DivcoWest is suing WeWork for $30M after the coworking company left space it leased at a DivcoWest building in Manhattan and quit paying rent in December, The Real Deal reports.

The California-based landlord contends that WeWork owes it all of the rent due under the lease at 311 West 43rd St., which ran through 2032. The lawsuit alleges that WeWork didn't send notice that it was leaving and didn't remove its property from its 64K SF.

WeWork did not immediately respond to a request for comment Monday.

Earlier this month, WeWork said that it will renegotiate nearly all of its leases and that it would leave "unfit and underperforming locations." The company's lease liabilities represent more than two-thirds of its total operating expenses.

The move to renegotiate came after WeWork said in a quarterly earnings release in August that it had “substantial doubt” about its ability to stay in business.

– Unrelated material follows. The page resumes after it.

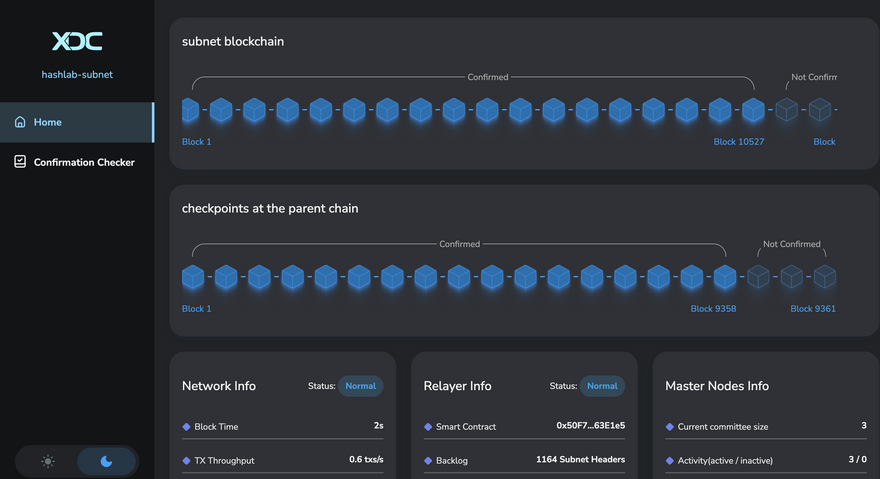
Task: Click the checkpoint cube above Block 9358
Action: point(725,277)
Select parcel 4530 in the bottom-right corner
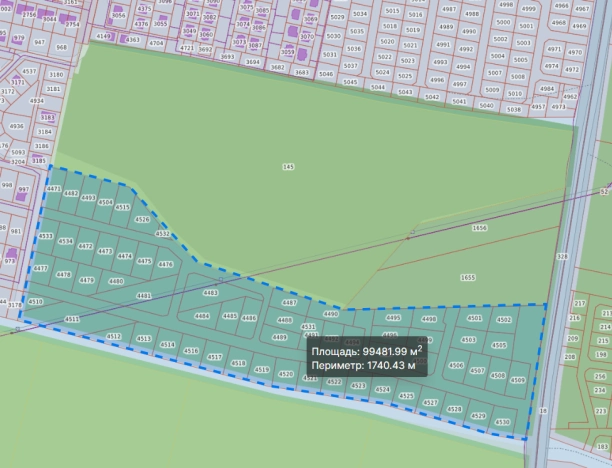 (502, 422)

The company cited its losses, projected cash needs, increased member churn and an anemic office market.

WeWork incurred a net loss of $397M in the second quarter, up from a loss of $299M in Q1 — though the second-quarter loss represented an improvement from Q2 2022, when it reported a net loss of $635M.

WeWork has also assembled a team of restructuring experts, reportedly to avoid bankruptcy, including real estate adviser Hilco Global, consultant Alvarez & Marsal and law firm Kirkland & Ellis.